*TASK DIRECTIONS:*
Reproduce the lines below exactly. Skip images.

++++ MATERIALS PROVIDED ++++

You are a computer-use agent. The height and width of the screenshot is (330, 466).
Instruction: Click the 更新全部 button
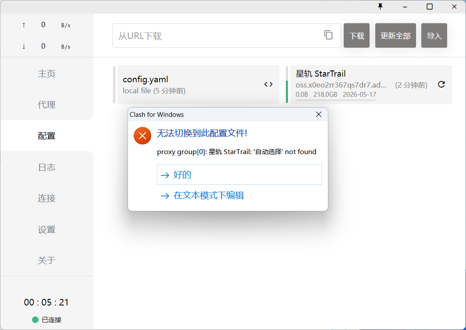395,35
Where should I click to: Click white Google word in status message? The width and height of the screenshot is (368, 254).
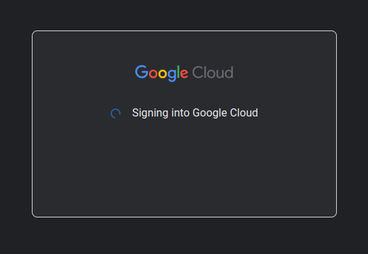click(x=210, y=114)
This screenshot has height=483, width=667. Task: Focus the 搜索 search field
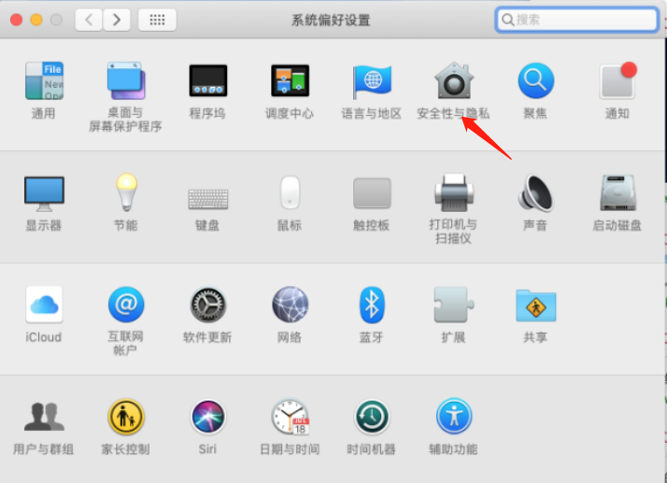[x=577, y=20]
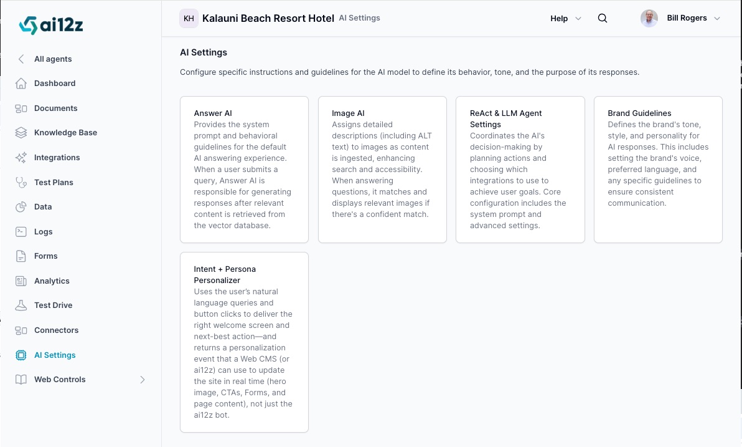The height and width of the screenshot is (447, 742).
Task: Open the Connectors section
Action: pos(56,330)
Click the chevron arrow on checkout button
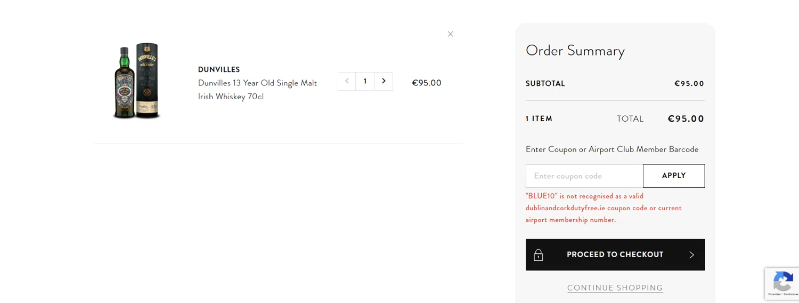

++++

*TASK RESULT:*
You are a computer-use agent. The height and width of the screenshot is (330, 466).
Instruction: Click the 更新全部 button
395,35
Where should I click to: Click white Google word in status message? The width and height of the screenshot is (368, 254).
click(x=210, y=114)
This screenshot has height=483, width=667. Task: Focus the 搜索 search field
[x=577, y=20]
The height and width of the screenshot is (447, 742).
Task: Open the Connectors section
Action: pos(56,330)
Click the chevron arrow on checkout button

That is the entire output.